Entries for locating words and elements:

** Start **

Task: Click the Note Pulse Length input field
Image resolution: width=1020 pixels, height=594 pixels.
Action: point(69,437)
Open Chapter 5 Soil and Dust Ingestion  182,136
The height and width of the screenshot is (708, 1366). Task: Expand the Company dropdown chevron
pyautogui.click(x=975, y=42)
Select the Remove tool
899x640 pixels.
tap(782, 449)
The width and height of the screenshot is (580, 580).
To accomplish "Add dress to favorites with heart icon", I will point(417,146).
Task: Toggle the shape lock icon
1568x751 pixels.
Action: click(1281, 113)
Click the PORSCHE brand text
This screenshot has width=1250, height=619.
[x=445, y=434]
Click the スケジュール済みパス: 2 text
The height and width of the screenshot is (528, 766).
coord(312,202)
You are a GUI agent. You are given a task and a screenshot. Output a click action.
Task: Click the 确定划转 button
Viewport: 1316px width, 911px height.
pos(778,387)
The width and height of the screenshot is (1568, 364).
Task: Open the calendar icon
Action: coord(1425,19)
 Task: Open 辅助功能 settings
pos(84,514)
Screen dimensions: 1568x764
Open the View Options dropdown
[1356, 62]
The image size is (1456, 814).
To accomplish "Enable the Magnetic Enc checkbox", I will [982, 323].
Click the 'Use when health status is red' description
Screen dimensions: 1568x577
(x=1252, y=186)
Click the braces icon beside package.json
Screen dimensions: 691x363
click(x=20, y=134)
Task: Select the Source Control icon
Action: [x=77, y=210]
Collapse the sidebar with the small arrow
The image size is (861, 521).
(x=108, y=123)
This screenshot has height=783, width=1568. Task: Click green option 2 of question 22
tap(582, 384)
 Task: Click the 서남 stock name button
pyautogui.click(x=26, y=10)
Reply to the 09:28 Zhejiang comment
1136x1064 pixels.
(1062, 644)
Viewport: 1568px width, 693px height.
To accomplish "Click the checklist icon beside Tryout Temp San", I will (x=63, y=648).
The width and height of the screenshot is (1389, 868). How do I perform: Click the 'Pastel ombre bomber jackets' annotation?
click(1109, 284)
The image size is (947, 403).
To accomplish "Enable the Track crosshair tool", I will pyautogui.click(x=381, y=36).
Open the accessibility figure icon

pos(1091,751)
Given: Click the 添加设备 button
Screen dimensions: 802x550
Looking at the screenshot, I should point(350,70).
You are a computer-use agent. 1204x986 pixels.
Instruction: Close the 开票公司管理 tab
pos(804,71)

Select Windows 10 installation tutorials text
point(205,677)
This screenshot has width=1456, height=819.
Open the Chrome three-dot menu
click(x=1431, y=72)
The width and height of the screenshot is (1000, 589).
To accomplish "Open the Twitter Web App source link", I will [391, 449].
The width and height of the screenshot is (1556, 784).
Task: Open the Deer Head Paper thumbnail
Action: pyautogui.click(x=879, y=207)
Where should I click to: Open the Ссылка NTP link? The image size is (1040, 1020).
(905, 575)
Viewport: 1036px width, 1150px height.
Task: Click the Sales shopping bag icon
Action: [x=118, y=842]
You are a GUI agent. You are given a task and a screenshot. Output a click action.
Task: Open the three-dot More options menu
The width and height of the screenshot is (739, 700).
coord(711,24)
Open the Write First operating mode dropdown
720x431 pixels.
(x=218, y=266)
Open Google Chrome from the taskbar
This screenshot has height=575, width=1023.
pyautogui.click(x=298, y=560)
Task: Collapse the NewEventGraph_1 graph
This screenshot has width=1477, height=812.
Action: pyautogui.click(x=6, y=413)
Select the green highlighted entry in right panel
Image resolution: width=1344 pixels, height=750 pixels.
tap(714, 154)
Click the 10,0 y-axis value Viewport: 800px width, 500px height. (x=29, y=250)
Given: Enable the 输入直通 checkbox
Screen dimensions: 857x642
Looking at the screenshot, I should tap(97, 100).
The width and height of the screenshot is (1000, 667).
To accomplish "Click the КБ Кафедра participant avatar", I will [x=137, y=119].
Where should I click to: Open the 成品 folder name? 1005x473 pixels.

** End **

§ **TASK OBJECTIVE**
Pick out every line of the records that contains the string "text", treating uppercase and lowercase as different.

§ **RESPONSE FOR THIS EXERCISE**
Click the PORSCHE brand text
Click the スケジュール済みパス: 2 text
Select Windows 10 installation tutorials text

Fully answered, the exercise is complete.